Task objective
In the records below, the relevant part opens with the line containing "This screenshot has width=1927, height=385." and closes with the line containing "Instruction: Click the Share button"; print that part exactly and only, without its pictures.

(Source records)
—————

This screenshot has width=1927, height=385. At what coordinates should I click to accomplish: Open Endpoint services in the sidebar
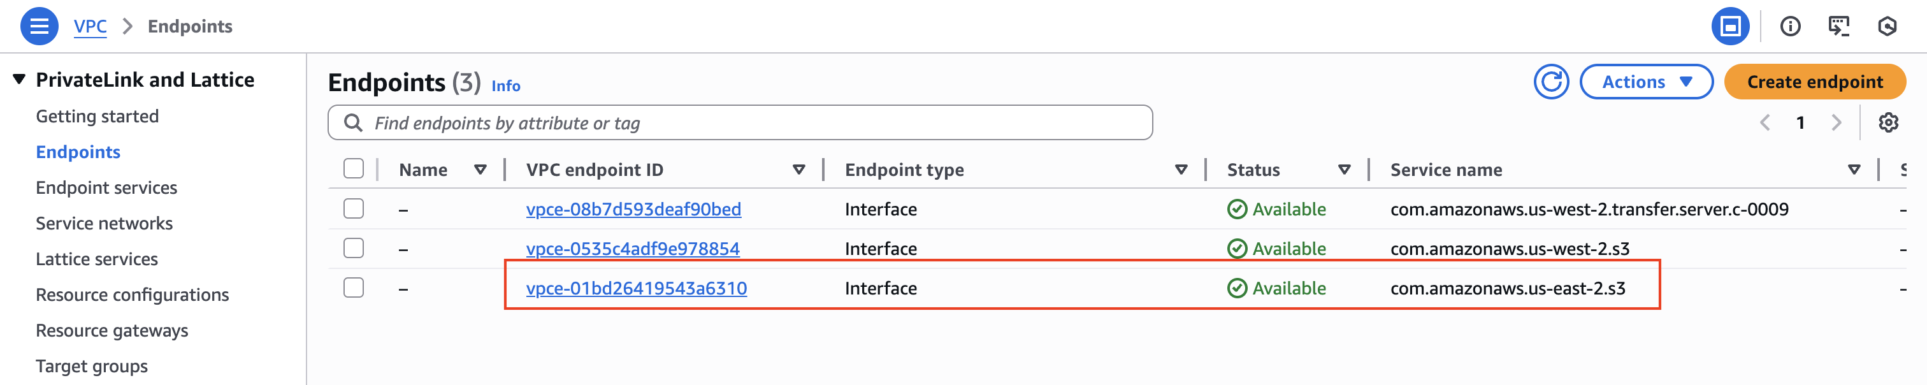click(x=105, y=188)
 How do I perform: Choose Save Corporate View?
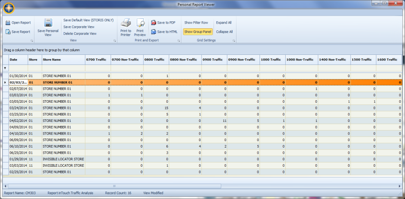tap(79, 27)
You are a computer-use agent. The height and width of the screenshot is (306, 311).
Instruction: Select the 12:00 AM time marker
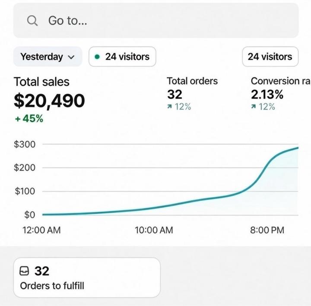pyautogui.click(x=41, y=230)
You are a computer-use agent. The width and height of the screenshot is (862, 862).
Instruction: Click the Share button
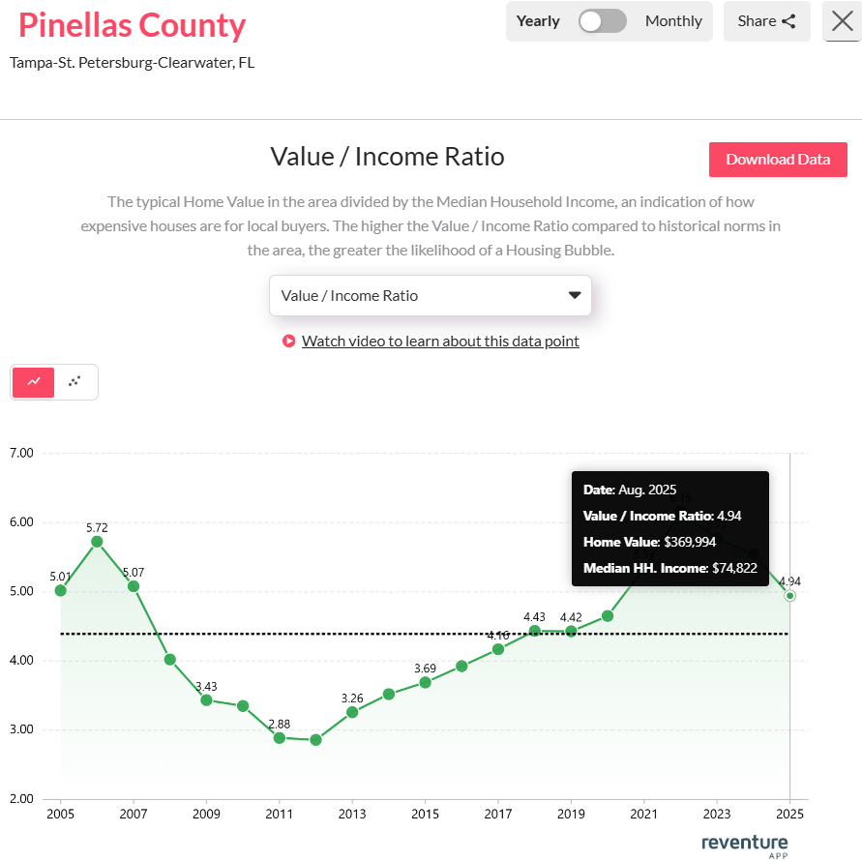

—————

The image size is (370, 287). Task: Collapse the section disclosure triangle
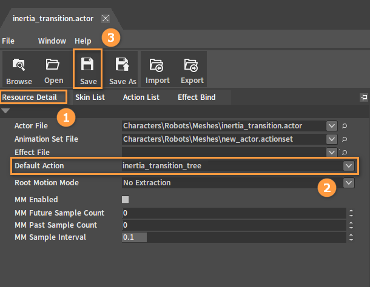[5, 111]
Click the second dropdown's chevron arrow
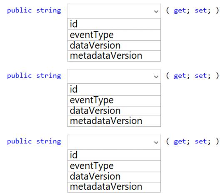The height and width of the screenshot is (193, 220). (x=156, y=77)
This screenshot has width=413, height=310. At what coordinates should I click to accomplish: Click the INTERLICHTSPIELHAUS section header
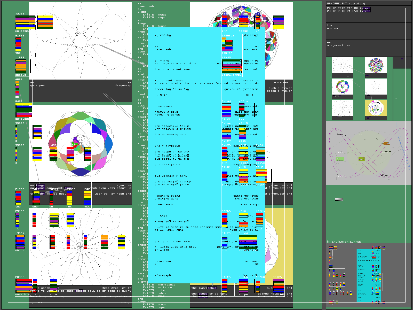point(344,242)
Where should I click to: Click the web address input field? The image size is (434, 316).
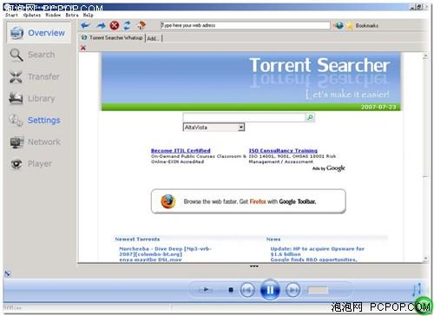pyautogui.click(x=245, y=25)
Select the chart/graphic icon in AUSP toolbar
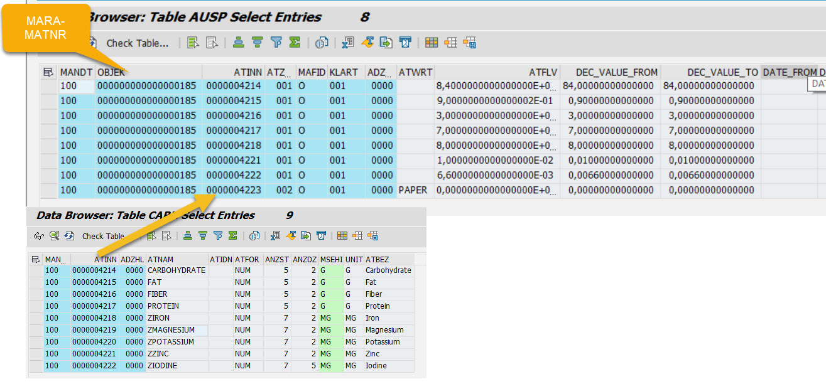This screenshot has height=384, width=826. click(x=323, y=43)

—————

Finished exercise
This screenshot has width=1927, height=385. At what coordinates should I click to accomplish: Open Endpoint services in the sidebar
click(x=105, y=188)
 How do I perform: Choose Save Corporate View?
tap(79, 27)
You are a computer-use agent. The height and width of the screenshot is (306, 311).
Instruction: Select the 12:00 AM time marker
pyautogui.click(x=41, y=230)
You are a computer-use agent. The width and height of the screenshot is (862, 862).
Instruction: Click the Share button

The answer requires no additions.